Exactly the lines from the one with "This screenshot has height=789, width=474." through the final line of the entries, and nothing else, should appear in the answer; no pictures go in it.

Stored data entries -
########################################

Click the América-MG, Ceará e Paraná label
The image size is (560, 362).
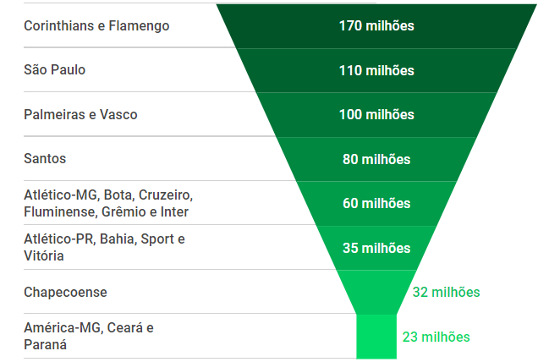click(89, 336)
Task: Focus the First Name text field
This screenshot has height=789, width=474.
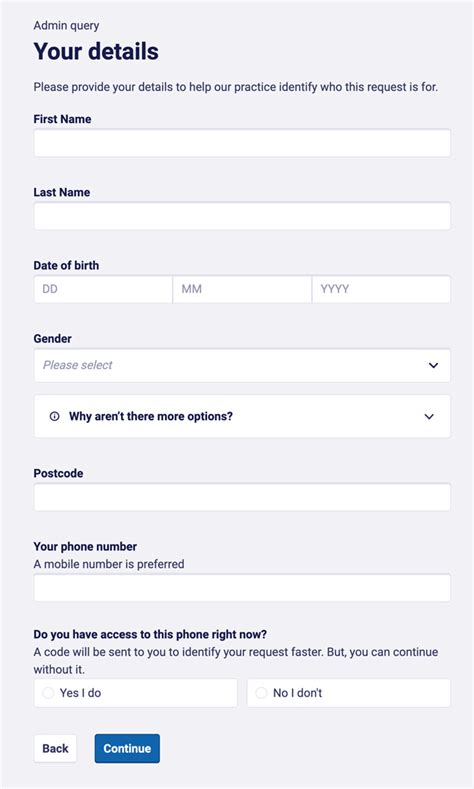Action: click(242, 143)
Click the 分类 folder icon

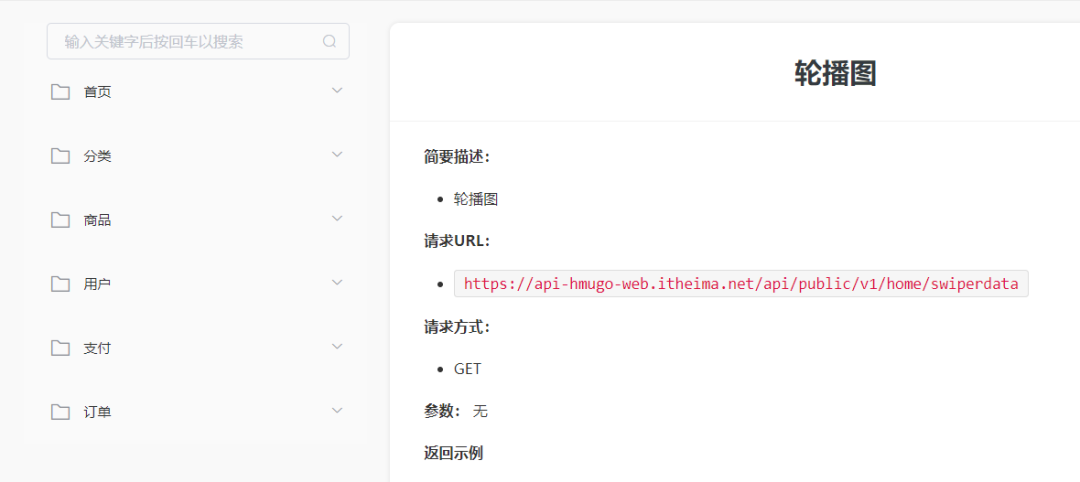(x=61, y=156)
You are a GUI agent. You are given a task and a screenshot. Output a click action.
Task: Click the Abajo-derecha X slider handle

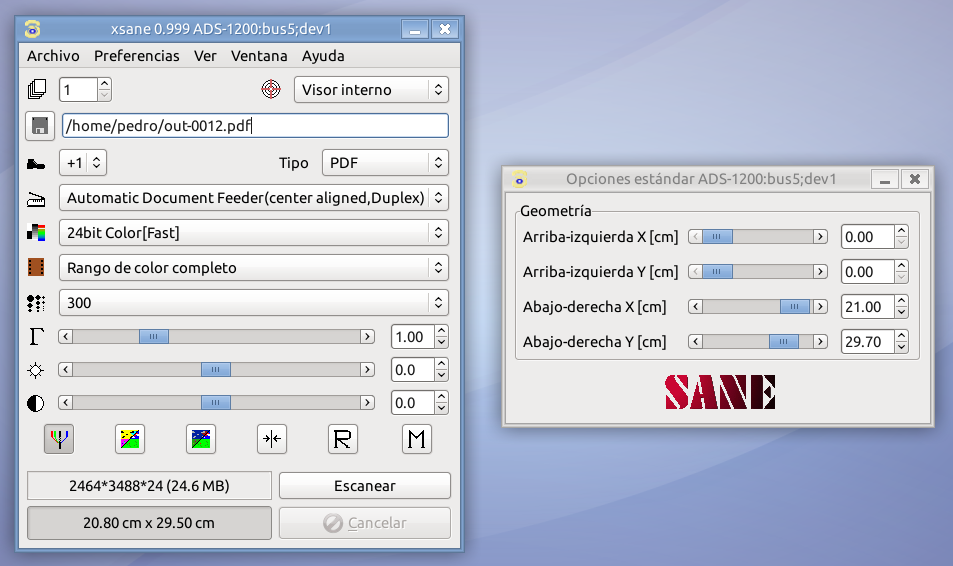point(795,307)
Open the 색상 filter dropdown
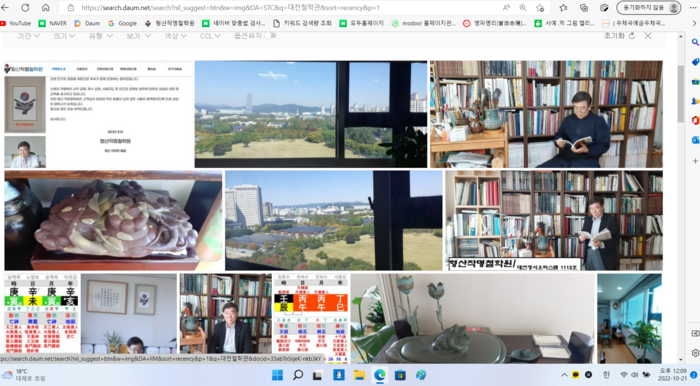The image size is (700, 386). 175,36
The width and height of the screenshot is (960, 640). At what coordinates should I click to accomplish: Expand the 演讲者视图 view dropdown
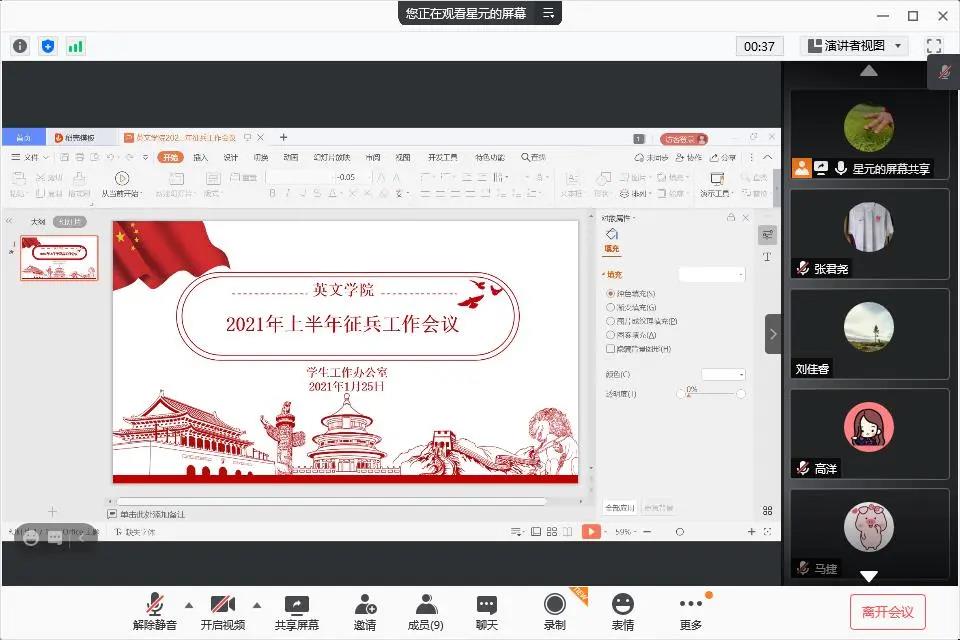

########################################

SOLUTION TO THIS PROBLEM -
This screenshot has height=789, width=474.
Action: click(242, 143)
Click the 分类 folder icon

(x=61, y=156)
You are a GUI agent. You are given a task and a screenshot. Output a click action.
Task: Click the Abajo-derecha X slider handle

point(795,307)
Open the 색상 filter dropdown
The image size is (700, 386). 175,36
The width and height of the screenshot is (960, 640). At what coordinates should I click to accomplish: Expand the 演讲者视图 view dropdown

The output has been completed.